While telemedicine might seem more suited to the crew of Star Trek than, say, elderly West Texans, many doctors and other health-care specialists say that the Internet can offer a lifeline to an ailing health-care system. At a time when health-care costs are rocketing, when hospitals and clinics in rural areas are closing in epidemic numbers, and when medical specialists who are willing to live in remote areas are as rare as house calls, the appeal of bringing patients and doctors together via the Internet is undeniable. "We think telemedicine is the last great hope for reforming health care," says Anthony Cagle. A former director of marketing and business development for Apple Computer's Advanced Technology Group, Cagle helped found VidiMedix four years ago with Austin physician Jack Moncrief. Moncrief is a kidney specialist who is probably best known in medical circles for developing an unorthodox treatment for patients with failing kidneys called continuous ambulatory peritoneal dialysis, or CAPD. While the traditional treatment for late-stage kidney disease requires patients to travel to a medical center, where they are hooked up to a dialysis machine for hours at a time, several days a week, the portable CAPD device allows some patients a greater measure of mobility.

Moncrief first got interested in telemedicine around ten years ago, when it was still primarily a technology for extreme cases. Much of the early research in adapting video to medical care had been conducted for NASA and for the Department of Defense to develop means of remote medical treatment for astronauts and soldiers in the field—for situations where doctors could not be physically present. The technology got another boost when Texas prison officials began looking for practical ways to enforce judicial decisions mandating equal medical treatment for prisoners, which in many cases meant access to specialists. That access has often been via telemedicine, with the responsibility for treating the prison population divided up geographically between the University of Texas Medical Branch at Galveston and the Texas Tech University Health Sciences Center in Lubbock, both of which have strong telemedicine programs. As Moncrief puts it, "There's no way three GPs in Huntsville can deliver the same quality of care as three hundred specialists in Galveston."

Many of Moncrief's patients were poor, had multiple medical problems, and lived in areas that made travel to his office difficult. Telemedicine appeared to be a way to monitor the ones he could not always see in person, particularly those who were receiving dialysis in distant areas. "It was obvious to me it was the wave of the future," he says. In 1990 Moncrief joined an experimental program called the Texas Telemedicine Project along with Austin child psychiatrist Jane Preston, who was interested in seeing that young people from rural areas who had psychiatric problems received long-term follow-up care near their home once they completed treatment in the city. Moncrief's and Preston's offices in Austin were connected to facilities they were affiliated with in Giddings: an emergency room, a dialysis unit, and the local juvenile-offender unit.

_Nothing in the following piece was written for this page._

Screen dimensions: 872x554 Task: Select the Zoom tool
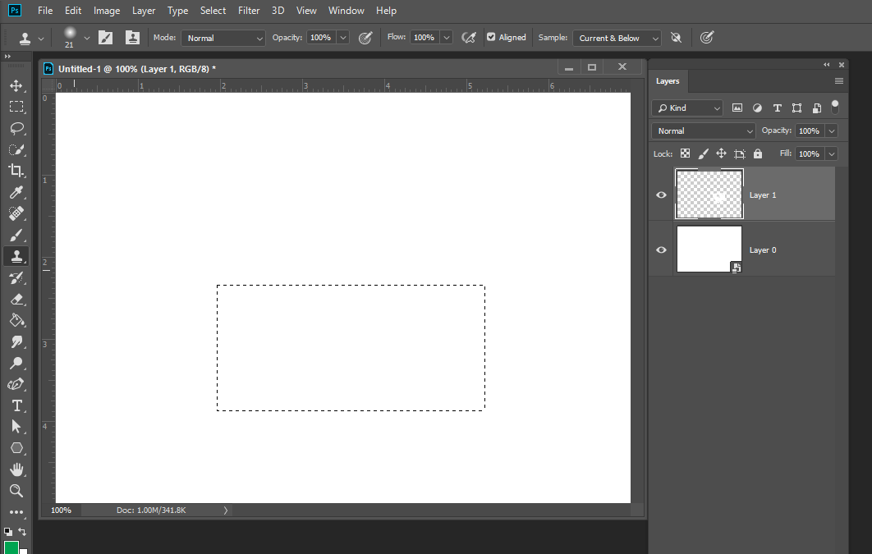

Each time Moncrief consulted by video with one of his patients in Giddings, he filled out a form indicating whether he had saved himself a trip there or had saved the patient a trip to the emergency room in Austin. "During the two-year period of the study, we found that the system we were using would have paid for itself in three years," he says. And the cost of that early, rather unwieldy system, he points out, was five times what the company's system costs now. Paradoxically, he says he was able to monitor his patients more attentively by video than in person, since he didn't have to travel from his office to their location each time he needed to check on their condition. Now, with the current system he has set up to connect his office to various locations, he says, "I can see patients three times a day or more often if I need to. I can be more aggressive in treatment because I can see right away whether it's being effective or not."